# A question for our Goju ryu friends



## twendkata71 (Jan 11, 2009)

How important of a kata is Saifa to your style? I have been practicing  this kata for several months now, I like it. It is a short kata. I guess I would like some insight into the kata and some of its hidden movements. Any information would be great.


----------



## seasoned (Jan 11, 2009)

twendkata71 said:


> How important of a kata is Saifa to your style? I have been practicing this kata for several months now, I like it. It is a short kata. I guess I would like some insight into the kata and some of its hidden movements. Any information would be great.


 


It is an intermediate kata, brought back from China, that means to smash and tear. The three back fist and the two hammer fist strikes are designed as a training method, to develop whipping power. On the above techniques the elbow leads in and toward the end of the strike the elbow is pulled back and down, allowing the fist to continue to the target in a whipping fashion. At the end, the kata features a strangle, take down move.


----------



## twendkata71 (Jan 11, 2009)

thank you.

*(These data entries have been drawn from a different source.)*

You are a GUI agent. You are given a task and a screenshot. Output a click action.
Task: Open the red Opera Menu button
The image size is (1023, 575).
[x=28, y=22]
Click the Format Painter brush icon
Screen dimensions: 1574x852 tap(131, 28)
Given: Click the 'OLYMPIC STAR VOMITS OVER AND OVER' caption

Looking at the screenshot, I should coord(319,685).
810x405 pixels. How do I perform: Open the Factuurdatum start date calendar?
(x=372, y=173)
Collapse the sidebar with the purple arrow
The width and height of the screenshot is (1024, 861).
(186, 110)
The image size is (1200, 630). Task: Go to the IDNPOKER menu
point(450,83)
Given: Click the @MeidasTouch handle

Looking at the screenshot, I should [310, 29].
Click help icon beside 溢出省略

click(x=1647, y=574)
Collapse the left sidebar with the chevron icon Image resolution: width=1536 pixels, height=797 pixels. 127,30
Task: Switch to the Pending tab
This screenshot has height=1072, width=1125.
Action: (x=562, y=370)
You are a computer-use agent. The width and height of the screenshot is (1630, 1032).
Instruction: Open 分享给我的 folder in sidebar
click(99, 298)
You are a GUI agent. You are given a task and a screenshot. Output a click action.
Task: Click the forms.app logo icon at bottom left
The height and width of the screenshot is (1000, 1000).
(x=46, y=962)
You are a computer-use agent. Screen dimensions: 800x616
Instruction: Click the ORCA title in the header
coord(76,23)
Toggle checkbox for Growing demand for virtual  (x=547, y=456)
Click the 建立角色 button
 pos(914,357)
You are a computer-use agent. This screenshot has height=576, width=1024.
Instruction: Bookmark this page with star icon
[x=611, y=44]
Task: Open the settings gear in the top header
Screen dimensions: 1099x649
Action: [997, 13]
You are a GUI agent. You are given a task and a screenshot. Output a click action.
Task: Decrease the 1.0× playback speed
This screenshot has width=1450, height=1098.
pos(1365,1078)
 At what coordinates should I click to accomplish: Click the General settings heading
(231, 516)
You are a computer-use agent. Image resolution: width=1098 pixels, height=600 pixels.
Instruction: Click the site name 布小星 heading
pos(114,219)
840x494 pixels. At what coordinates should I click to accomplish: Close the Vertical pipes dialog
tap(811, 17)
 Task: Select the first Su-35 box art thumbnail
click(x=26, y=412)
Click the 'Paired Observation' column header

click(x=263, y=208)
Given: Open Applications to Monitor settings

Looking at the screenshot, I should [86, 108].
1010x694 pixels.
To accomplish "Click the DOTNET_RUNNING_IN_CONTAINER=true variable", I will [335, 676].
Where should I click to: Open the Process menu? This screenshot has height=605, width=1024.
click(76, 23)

That is exactly the information I was looking for.


----------



## Grenadier (Jan 12, 2009)

Saifa is one of the "identifying" kata in the Goju Ryu system, much how like Kanku Dai is also an "identifying" kata of Shotokan.  If anything, I believe that both such kata are taught at the early stages of one's advanced training.  

Its inclusion in the Shitei kata list seems to give even more support to this.


----------